Purpose: Fibroblast growth factor receptor 3 (FGFR3) mutations were recently found at a high frequency in well-differentiated urothelial cell carcinoma (UCC). We investigated the relationship between FGFR3 status and three molecular markers (MIB-1, P53, and P27^kip1) associated with worse prognosis and determined the reproducibility of pathologic grade and molecular variables.

Patients and Methods: In this multicenter study, we included 286 patients with primary (first diagnosis) UCC. The histologic slides were reviewed. FGFR3 status was examined by polymerase chain reaction–single strand conformation polymorphism and sequencing. Expression levels of MIB-1, P53, and P27^kip1 were determined by immunohistochemistry. Mean follow-up was 5.5 years (range, 0.4 to 18.4 years).

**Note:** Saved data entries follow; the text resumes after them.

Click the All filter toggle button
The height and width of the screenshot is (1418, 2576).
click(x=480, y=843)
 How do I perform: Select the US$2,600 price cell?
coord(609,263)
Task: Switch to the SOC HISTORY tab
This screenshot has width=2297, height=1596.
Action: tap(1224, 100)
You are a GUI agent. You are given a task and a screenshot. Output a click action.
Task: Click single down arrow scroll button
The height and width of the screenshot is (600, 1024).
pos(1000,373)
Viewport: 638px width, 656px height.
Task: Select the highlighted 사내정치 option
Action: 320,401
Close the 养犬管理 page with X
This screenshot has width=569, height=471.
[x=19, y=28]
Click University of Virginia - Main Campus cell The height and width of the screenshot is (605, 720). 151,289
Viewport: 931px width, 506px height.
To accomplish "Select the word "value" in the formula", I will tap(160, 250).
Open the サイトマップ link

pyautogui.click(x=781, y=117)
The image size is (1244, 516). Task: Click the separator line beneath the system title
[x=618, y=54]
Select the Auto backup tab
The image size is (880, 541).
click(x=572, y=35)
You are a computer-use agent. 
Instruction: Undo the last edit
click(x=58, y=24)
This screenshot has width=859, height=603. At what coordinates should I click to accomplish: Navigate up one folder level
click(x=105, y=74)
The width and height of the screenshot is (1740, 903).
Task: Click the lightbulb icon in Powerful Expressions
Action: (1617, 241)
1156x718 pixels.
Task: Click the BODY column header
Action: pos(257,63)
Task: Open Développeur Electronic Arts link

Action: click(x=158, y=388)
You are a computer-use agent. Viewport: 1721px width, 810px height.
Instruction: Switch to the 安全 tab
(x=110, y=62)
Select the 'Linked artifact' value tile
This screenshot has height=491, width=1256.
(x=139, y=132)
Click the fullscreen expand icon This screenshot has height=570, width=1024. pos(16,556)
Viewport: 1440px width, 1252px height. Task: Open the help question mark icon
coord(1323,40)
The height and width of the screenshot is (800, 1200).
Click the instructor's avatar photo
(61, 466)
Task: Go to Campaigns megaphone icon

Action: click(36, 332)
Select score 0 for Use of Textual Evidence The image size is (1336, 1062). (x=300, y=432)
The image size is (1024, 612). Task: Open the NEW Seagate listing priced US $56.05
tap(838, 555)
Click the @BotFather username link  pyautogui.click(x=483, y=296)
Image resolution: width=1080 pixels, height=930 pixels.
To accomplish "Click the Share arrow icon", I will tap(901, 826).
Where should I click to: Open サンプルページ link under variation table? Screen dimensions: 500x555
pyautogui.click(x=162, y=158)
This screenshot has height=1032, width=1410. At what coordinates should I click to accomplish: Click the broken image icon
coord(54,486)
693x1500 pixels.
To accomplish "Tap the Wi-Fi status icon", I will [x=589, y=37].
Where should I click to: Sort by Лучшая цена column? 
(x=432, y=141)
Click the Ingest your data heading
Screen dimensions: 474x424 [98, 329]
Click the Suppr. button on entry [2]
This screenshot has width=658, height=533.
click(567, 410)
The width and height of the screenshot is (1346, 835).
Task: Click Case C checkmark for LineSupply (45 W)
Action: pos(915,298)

Results: FGFR3 mutations were detected in 172 (60%) of 286 UCCs. Grade 1 tumors had an FGFR3 mutation in 88% of patient samples and grade 3 tumors in 16% of patient samples. Conversely, aberrant expression patterns of MIB-1, P53, and P27^kip1 were seen in 5%, 2%, and 3% of grade 1 tumors and in 85%, 60%, and 56% of grade 3 tumors, respectively. In multivariate analysis with recurrence rate, progression, and disease-specific survival as end points, the combination of FGFR3 and MIB-1 proved independently significant in all three cases. By using these two molecular markers, three molecular grades (mGs) could be identified: mG1 (mutation; normal expression), favorable prognosis; mG2 (two remaining combinations), intermediate prognosis; and mG3 (no mutation; high expression), poor prognosis. The molecular variables were more reproducible than pathologic grade (85% to 100% v 47% to 61%).

Conclusion: The FGFR3 mutation represents the favorable molecular pathway of UCC. Molecular grading provides a new, simple, and highly reproducible tool for clinical decision making in UCC patients.